A gripping psychological thriller from the author of the bestselling WAYS TO LIVE FOREVER. Eleven-year-old Olivia has been in care since she was five, and is just beginning her sixteenth placement. Her new home is a secluded farmhouse, centuries old, where she slowly bonds with her foster family. But the house holds dark secrets. Olivia discovers that it was once a notorious baby farm, where unwanted children were left to die. She becomes convinced that the place is haunted. She is desperate to save her new family from the ghosts. The danger is real - but does it come from the twisted mind of a very disturbed child? A powerful and thrilling story from one of today's most exciting young writers.
The following review was written by Carla McGuigan.
This is the first time I've read a novel by Sally Nicholas.
Eleven-year-old Olivia Brown has been in care since she was five. She has just been asked to leave her 18th placement. Olivia’s new home is a farmhouse, centuries old which used to belong to Amelia Dyer who was a baby farmer. Dyer was hanged for murdering her charges.
Slowly Olivia starts to bond with her new family, but soon Olivia starts to hear a baby crying at night and she knows it’s not Massiy, Grace’s baby. Olivia soon starts to panic as she believes the house is haunted. She asks her foster dad Jim to read to her at night, but as soon as Jim leaves the ghostly Amelia arrives.
Can Olivia save herself from Amelia before it’s too late? There are short chapters and it is a very good read.
I recommend this novel for both girls and boys aged 13 and up.
Author
About Sally Nicholls
Sally Nicholls was born in Stockton-on-Tees, just after midnight, in a thunderstorm. Her father died when she was two and she and her brother Ian were brought up by her mother. She always wanted to write - when people asked her what she wanted to be when she grew up, 'I used to say "I'm going to be a writer" - very definite'.

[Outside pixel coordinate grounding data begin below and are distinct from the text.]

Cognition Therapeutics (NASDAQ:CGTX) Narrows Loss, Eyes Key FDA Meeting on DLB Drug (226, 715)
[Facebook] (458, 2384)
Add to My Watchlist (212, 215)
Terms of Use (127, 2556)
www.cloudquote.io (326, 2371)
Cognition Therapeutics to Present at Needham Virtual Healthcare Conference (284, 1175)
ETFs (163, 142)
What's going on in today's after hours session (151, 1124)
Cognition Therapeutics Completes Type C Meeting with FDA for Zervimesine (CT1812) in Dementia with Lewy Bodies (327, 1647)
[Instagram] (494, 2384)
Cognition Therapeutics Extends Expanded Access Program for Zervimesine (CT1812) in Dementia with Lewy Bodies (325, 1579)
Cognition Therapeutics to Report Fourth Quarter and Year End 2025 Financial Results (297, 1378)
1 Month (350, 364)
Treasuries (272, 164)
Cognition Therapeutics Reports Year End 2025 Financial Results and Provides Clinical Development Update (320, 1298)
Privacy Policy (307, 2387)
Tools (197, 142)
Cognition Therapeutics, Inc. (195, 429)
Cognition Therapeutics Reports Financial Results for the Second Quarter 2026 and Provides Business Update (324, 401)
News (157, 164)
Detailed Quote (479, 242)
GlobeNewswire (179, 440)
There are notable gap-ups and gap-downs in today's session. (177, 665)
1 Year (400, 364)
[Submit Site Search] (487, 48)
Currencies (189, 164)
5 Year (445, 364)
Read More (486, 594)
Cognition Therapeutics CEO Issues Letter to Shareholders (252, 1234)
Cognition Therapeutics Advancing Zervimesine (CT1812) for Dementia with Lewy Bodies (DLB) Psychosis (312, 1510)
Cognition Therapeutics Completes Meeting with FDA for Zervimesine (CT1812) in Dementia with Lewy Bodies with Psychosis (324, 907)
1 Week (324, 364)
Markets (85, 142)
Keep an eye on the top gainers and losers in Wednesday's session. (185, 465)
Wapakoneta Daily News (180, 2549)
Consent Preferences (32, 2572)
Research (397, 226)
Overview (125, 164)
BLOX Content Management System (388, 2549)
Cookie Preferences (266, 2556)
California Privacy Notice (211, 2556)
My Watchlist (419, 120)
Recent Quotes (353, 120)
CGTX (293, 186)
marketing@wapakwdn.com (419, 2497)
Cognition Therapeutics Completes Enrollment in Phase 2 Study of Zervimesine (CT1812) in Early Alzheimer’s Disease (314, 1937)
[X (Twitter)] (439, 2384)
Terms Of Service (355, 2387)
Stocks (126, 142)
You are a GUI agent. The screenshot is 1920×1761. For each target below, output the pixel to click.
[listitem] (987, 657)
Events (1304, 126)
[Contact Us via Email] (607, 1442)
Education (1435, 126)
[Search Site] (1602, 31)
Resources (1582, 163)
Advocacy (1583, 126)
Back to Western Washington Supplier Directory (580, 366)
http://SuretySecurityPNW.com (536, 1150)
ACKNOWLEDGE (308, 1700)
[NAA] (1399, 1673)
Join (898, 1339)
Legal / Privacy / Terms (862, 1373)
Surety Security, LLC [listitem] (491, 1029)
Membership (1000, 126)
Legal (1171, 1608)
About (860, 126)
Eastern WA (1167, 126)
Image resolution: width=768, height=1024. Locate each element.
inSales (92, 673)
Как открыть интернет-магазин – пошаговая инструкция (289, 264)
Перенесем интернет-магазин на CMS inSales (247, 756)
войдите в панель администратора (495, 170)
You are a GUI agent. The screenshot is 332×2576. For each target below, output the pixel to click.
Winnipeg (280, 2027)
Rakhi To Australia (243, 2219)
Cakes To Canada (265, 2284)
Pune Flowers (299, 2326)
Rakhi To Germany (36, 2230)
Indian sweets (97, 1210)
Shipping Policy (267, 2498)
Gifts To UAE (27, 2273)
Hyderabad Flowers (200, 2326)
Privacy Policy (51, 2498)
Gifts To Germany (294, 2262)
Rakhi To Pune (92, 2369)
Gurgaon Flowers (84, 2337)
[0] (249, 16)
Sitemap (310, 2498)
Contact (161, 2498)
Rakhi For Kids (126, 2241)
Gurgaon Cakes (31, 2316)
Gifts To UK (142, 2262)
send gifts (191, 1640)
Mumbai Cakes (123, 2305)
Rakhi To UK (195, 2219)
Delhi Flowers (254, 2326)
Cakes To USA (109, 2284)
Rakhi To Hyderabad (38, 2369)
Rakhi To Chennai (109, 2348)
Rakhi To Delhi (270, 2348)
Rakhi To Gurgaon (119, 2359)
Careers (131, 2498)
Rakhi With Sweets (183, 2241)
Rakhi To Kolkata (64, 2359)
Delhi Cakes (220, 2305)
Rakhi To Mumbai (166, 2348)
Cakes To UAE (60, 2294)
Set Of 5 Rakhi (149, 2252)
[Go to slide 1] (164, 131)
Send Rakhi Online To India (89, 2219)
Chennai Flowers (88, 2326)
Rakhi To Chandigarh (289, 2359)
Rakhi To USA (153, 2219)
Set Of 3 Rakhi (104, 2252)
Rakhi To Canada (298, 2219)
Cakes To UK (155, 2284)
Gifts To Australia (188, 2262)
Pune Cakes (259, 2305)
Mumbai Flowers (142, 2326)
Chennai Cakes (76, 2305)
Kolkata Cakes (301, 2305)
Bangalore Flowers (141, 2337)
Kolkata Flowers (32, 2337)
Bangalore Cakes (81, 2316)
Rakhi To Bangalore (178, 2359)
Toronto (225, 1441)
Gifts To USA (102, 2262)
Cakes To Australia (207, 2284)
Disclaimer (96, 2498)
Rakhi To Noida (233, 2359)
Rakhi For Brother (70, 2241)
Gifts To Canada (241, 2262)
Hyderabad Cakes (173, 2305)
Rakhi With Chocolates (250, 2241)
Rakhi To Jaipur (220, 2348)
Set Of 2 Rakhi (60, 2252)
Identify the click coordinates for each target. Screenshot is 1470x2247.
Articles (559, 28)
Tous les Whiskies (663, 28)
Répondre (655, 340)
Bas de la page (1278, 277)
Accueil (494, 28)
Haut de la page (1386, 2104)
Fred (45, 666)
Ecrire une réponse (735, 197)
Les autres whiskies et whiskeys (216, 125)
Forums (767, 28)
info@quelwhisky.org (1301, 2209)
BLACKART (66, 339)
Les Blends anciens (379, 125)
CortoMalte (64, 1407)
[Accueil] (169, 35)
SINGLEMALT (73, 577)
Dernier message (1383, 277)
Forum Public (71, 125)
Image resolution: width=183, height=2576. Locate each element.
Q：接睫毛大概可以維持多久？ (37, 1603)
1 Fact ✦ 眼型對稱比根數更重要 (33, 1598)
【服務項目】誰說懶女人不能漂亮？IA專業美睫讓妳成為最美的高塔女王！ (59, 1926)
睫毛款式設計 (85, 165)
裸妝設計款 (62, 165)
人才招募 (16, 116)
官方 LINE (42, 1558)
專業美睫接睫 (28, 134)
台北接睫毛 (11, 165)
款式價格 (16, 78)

After school she worked in a Red Cross Hospital in Japan, travelled around Australia and New Zealand and returned to do a degree in Philosophy and Literature at Warwick.
Her first book Ways to Live Forever was a multiple prize winner: Winner of the Glen Dimplex Prize for New Writers 2008. Winner of Waterstone’s Children’s Book Prize 2008. Winner of Luchs Prize (Germany) for best children’s book published in Germany in the last year. Longlisted for Branford Boase Award 2009.
She now lives in a little flat in London and has a part-time job as an administrator for a charity called Effective Intervention. The rest of her time is spent writing stories and trying to believe her luck.